A síndrome do crescimento
ANTENOR BARROS LEAL *
Quanto devemos crescer anualmente? Em que devemos crescer? Nos jornais há uma discussão constante entre o governo (crescendo 3%) e a verdade, com muito menos. No ano passado o Ministro Mantega perdeu todas as disputas. Pela parte oficial, há vários anos, a felicidade estava traduzida na informação de que o Brasil crescera mais do que a França e a Inglaterra, entre outros. Mesmo tendo aumentadoo seu “pibinho” de forma inexpressiva.
Mas deveria haver outra forma de ver o crescimento. Aliás, devia ser a única. Quantos brasileiros passaram a ter esgoto e água encanada? Quantos deixaram as vergonhosas filas para obter uma consulta ou uma cirurgia de simples qualificação? Quantos ainda padecem nas imensas esperas de filas de ônibus e trens sem horários e sem conforto? Quantos não tem a proteção democrática da justiça universal? Quanto deveríamos crescer anualmente para obter níveis de civilidade, de segurança, de educação, de qualidade de vida iguais aos mesmos países sobre o quais dizemos ser maiores ou melhores? A comparação de percentuais com países desenvolvidos é material de propaganda e não conquistas a comemorar.
A indignação atual pelos dados do PIB apenas repete os mesmos números do ano passado, se não piores, mas ainda caberá algum comentário de que crescemos mais do que a França ou a Itália. Provavelmente algumas instituições servis ao governo e representantes do patrimonialismo dominante, festejarão alguma coisa. Apenas satisfarão a alguns, enquanto, mantendo seus privilégios, escondem a realidade.
Quando se diz que o Japão (é importante falar desse país asiático que passou quase dez anos com a economia estagnada) está numa situação econômica difícil, devemos, por responsabilidade informativa, dar os dados sociais dos japoneses, para avaliar o que significa não crescer via PIB, mas manter intacta a dignidade de seu povo.
Não pararam as escolas de ensinar, não pararam os centros científicos de produzir inovação e tecnologia, não pararam os hospitais de fornecer tranquilidade e conforto a seus doentes e os cem por cento da população continuaram a beber água pura e com esgotos fluindo com respeito ao meio ambiente.
A verdade que nos interessa como nação é o crescimento social. Não traduzido pelo número de tvs compradas ou pelos carros novos financiados a perder de vista. Ou pelos dados entusiasmados do consumo pelo consumo.
Quando comparamos nossos percentuais “pibianos” com os países desenvolvidos estamos encobrindo a verdade, mas na dura realidade, vendendo um peixe eleitoral que, elegendo alguns, derrota o futuro do país.
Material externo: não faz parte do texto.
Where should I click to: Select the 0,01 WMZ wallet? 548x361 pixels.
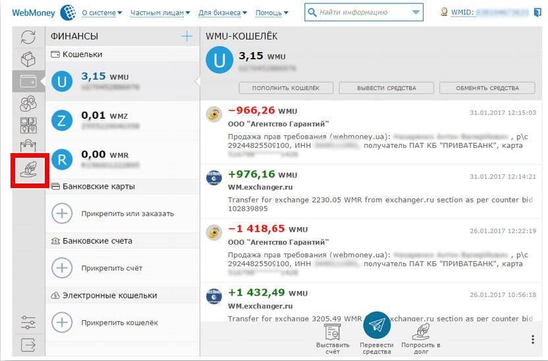[x=122, y=119]
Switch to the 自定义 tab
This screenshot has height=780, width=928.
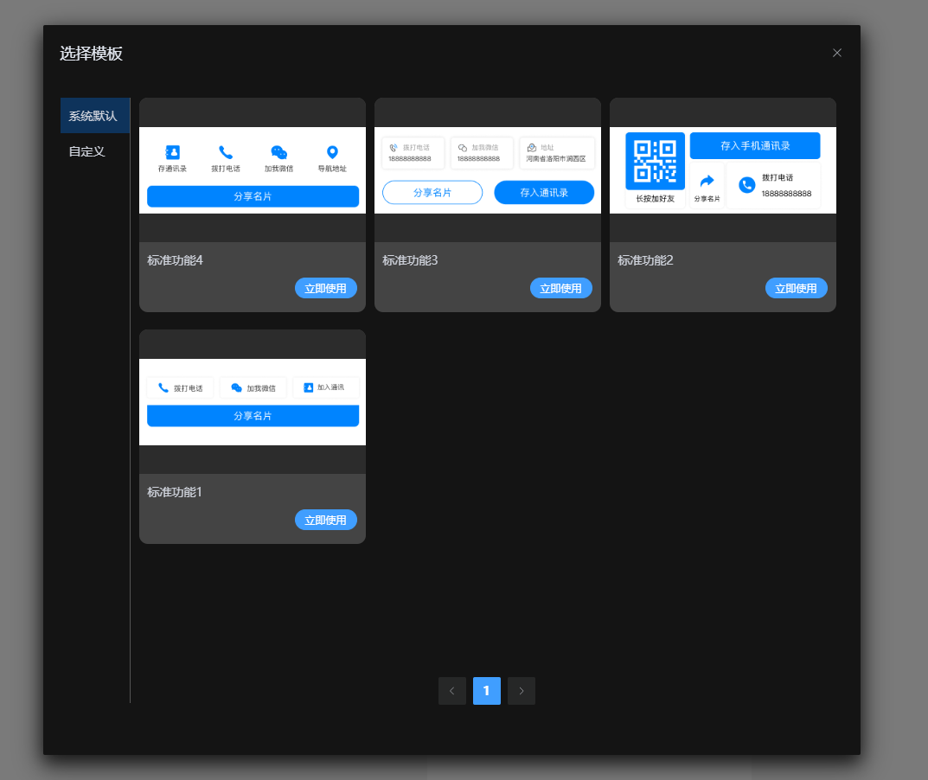click(x=87, y=151)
Os dados publicados no mundo inteiro sobre o Brasil (agora mesmo saíram os referentes à competitividade) são os que importam efetivamente para o desenvolvimento verdadeiro.
Não se constrói um país verdadeiramente grande e digno se não tivermos índices de saúde pública aceitáveis. Escolas que sejam orgulho para seus alunos e professores e não batam recordes de greves ou atinjam níveis de aprendizado abaixo da media mundial.
Crescimento econômico é uma coisa. Social é outra. O que acontece se formos buscar dados sociais comparativos, não com os desenvolvidos ricos, mas com nossos parceiros latino-americanos? Quem educa melhor Chile ou Brasil? Colômbia ou Brasil? Quem trata melhor seus aposentados?
Não precisamos de comparações humilhantes. Necessitamos, urgentemente, de uma varredura na mentira do sonho novelesco. Nas conquistas anunciadas e nunca entregues. Porque discutir para onde vão os recursos do pré-sal se ainda não temos os próprios? Por que anunciar que seremos o maior produtor de álcool combustível, se estamos importando milhões de litros (dos americanos…)? Por que anunciar reservas imensas de petróleo a explorar, esquecendo que não basta ter ( é só ver a Venezuela) e sim obtê-los com perspicácia econômica e aplicar bem seus resultados.
O governo não precisa se preocupar com o “pibinho”. O importante é provar que a escola melhorou. Que o hospital está atendendo em prazo digno. Que produzimos alguma tecnologia nova. Ou inovamos no liquidificador ou no avião. Tanto faz!
Vamos melhorar e engrandecer a dignidade dos nossos compatriotas. Isto é que é importante.